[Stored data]
= = = = =

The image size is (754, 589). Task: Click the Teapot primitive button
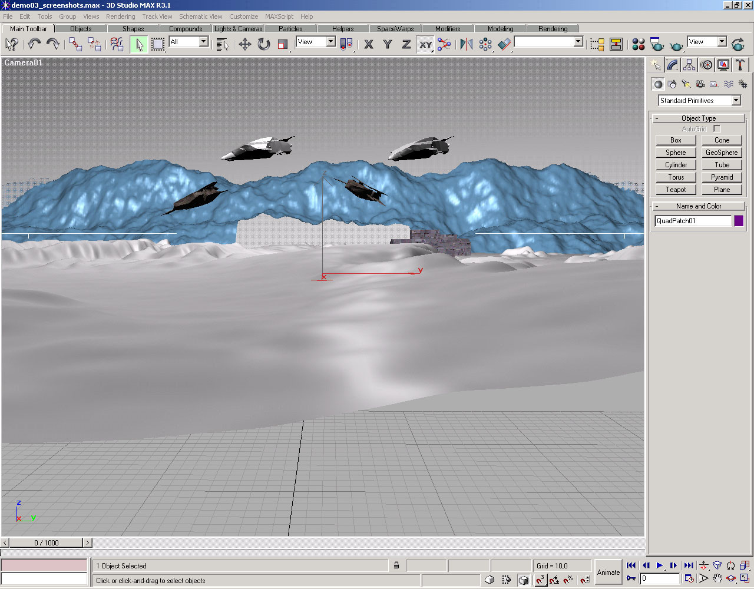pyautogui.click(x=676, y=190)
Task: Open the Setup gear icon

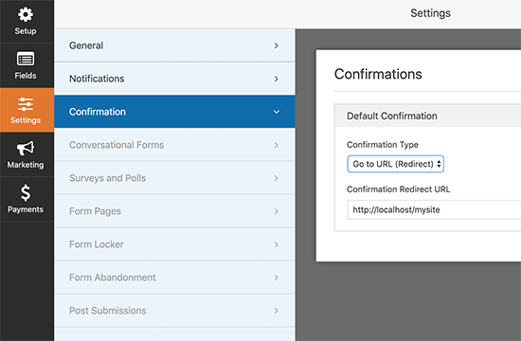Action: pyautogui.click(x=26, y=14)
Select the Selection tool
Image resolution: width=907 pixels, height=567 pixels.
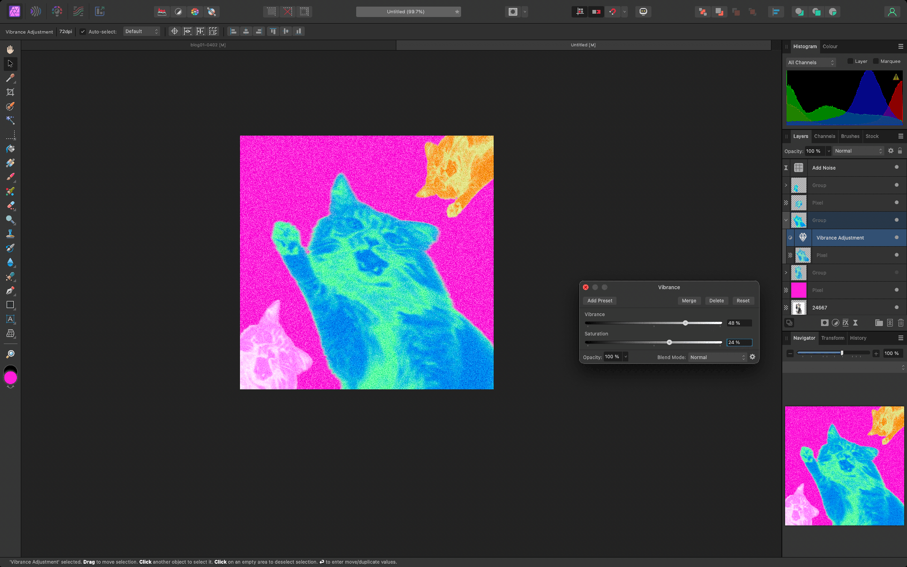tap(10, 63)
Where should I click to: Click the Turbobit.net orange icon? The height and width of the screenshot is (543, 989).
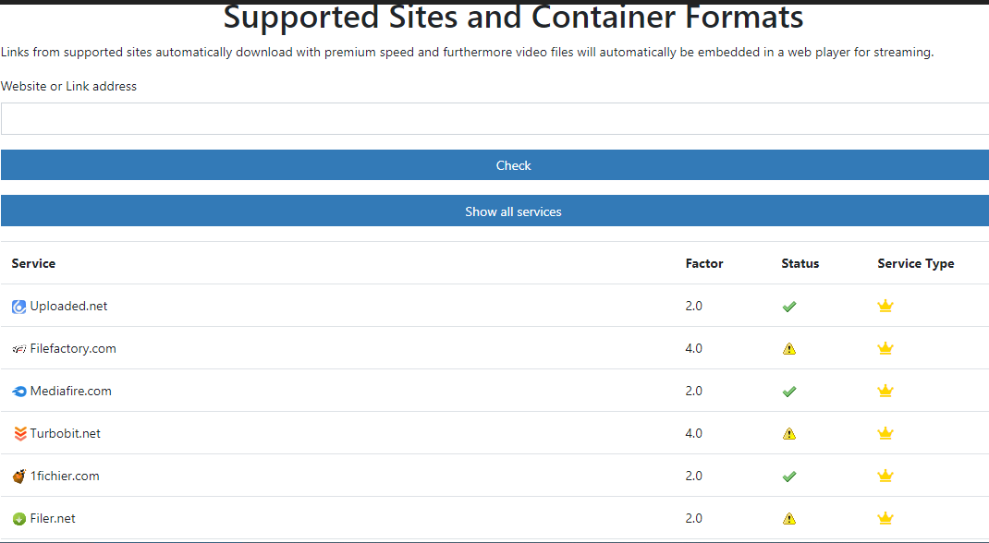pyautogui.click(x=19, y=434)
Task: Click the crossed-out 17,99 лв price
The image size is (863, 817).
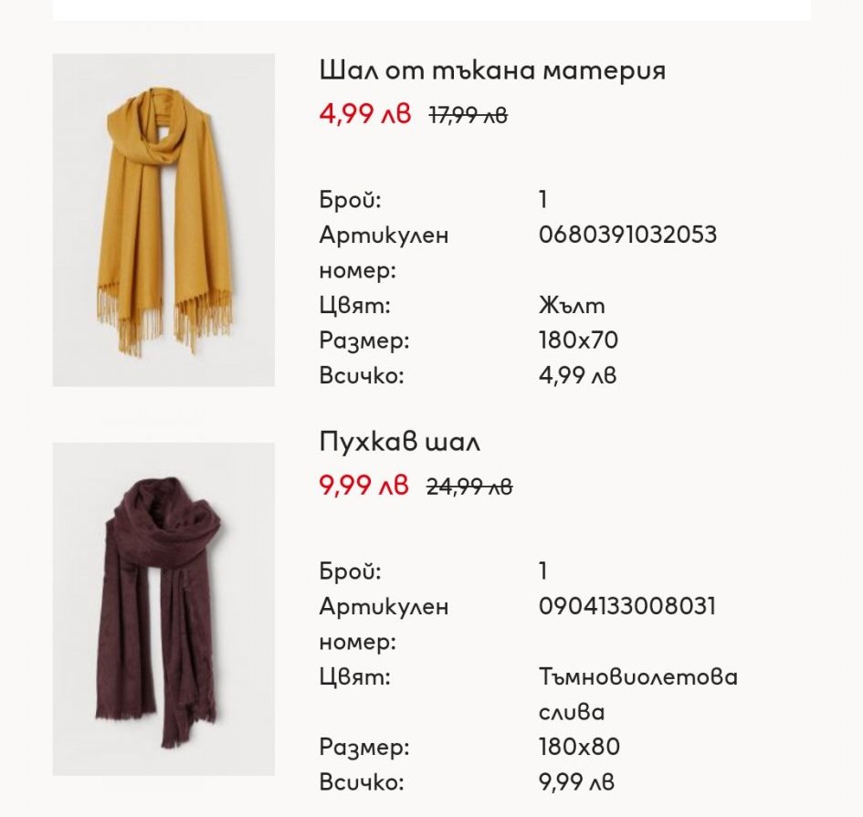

= = = = =

YOUR INSTRUCTIONS: From the line containing "Image resolution: width=907" through the last line of the records, both included, output those lines exactly and nothing else; skip the pictures.

TASK OUTPUT:
Image resolution: width=907 pixels, height=567 pixels.
tap(10, 63)
Where should I click to: Click the Turbobit.net orange icon? The height and width of the screenshot is (543, 989).
pyautogui.click(x=19, y=434)
Task: Click the crossed-out 17,99 лв price
The image size is (863, 817).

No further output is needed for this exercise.